街外れに建つ病院には、外に漏れてはいけない秘密があった。
入院病棟のとある階。
ここで行われているあるまじき蛮行。
件の階に入院している患者は男のみ。
そして看護師は女だけ。
確かな伝手と紹介がなければその階の病室に入院する事は出来ないが、けれど希望する患者数はあとを絶たなかった。

そんな病院に姫子は勤めていた。


「それじゃあ行って来ます。何かあったらコールして下さい」

「行ってらっしゃい、頑張ってね」


ナースステーションに同僚を残し、姫子は夜も更けた暗い廊下を迷いなく進んだ。
ひと部屋ずつ見て回ることはせず、目的の病室へと向かっていく。
4人部屋の病室へと入れば、寝息もなく静まり返っていた。
カーテンがグルリと囲う簡易的な個室が4つ。
それぞれが息を潜めて寝たフリをしている。
クスッと思わず笑いながら、閉まったカーテンの部屋の1つ…枕元に明かりがついているベッドへと、姫子は入っていった。
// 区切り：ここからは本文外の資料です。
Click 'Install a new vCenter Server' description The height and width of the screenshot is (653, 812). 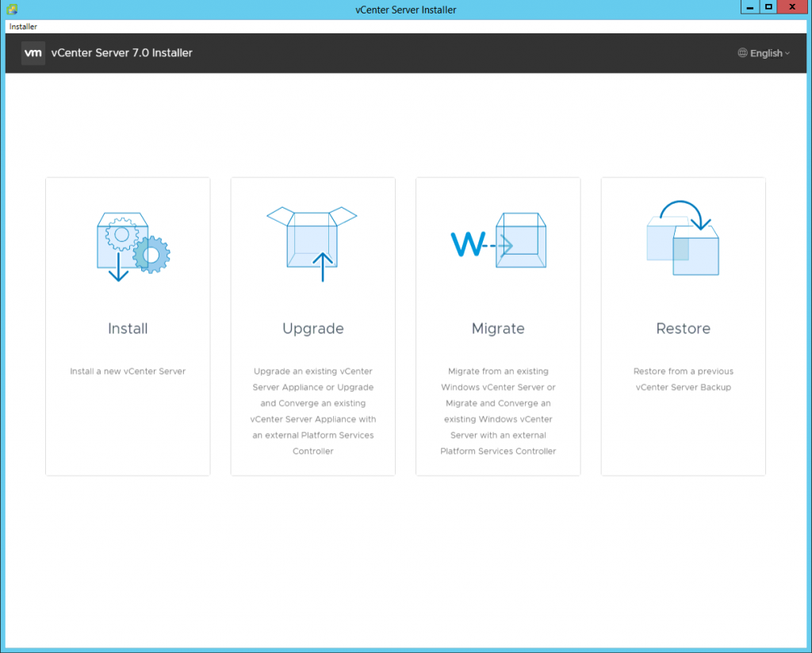click(x=128, y=371)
そのベッドで横になっている入院患者は、足を軽く捻って捻挫しただけの軽傷者だ。
大袈裟に巻かれた包帯はカモフラージュ。
既に完治している男は、この病棟に来て2週間になる。


「ハァ…ハァ…、姫子ちゃん、ま、待ってたよ…」

「こんばんは鈴木さん、私のこと呼んでくれてありがとう。…ふふ…頑張るから期待してね?」


姫子は小声でそっと囁くと、手を伸ばして男の股間を撫で上げた。
掌の下で既に勃起したペニスがビクビクと震え、待ち望んだ女の指に涎を垂らした。

この病棟では勤務するナースを“買う”事ができる。
気に入った女にチップを渡して交渉が成立すれば、夜勤の時間に彼女たちは病室へと忍んできてくれる。

手淫でのオナニー補助、フェラチオ、素股。
金額次第ではセックスも可能だ。
組織ぐるみで成り立つ、この階のみで行われる売春行為。
入院費を払いながら更に金を出して買うほど、この病棟で勤務する女性たちは容姿も体も美しく、何よりも名器揃いだった。

病院を隠れ蓑にした高級娼館。
知られてはいけない実態がそれだ。


「鈴木さんのもうこんなに固い…。苦しいよね、すぐ楽にしてあげるね」


入院着のズボンをずらしてテントを張る下着からペニスを取り出す。
むわりと立ち込める男の匂い。
先端からは我慢の利かないだらしない汁がダラダラと溢れていた。
しっとりと汗ばんだ竿を右手で上下にしごきながら、姫子は濡れた舌で睾丸を舐め上げ、唇でやわやわとはむ。


「あ、あ、姫子ちゃん…っ」

「ん…ん…、すごいね…ずっしりしてる…。溜めてたの出して上げるね…」


根元を舌でねっとりと舐めて吸いつく。
カウパー液で濡らした指で輪っかを作り、カリ首を包んでグリグリと回しながら、左手で重たい睾丸を優しく揉み始めた。
男の太腿や腹が強張る。
裏筋を舌先でなぞり舐め上げていき、姫子は辿り着いた先端をそのままいじくり回した。
丸みのある亀頭を舌の腹でくすぐり、尖らせた舌先で涎を垂らす鈴口を執拗に責め立てる。


「はぁっ、う、姫子ちゃん…っ、しゃぶって、しゃぶってくれ…っ」


思わずといった風に男の両手が姫子の頭を鷲掴んできた。
懇願されるまま唇を大きく開き、ぬ、ぬ、とゆっくりとペニスを口内に収めていく。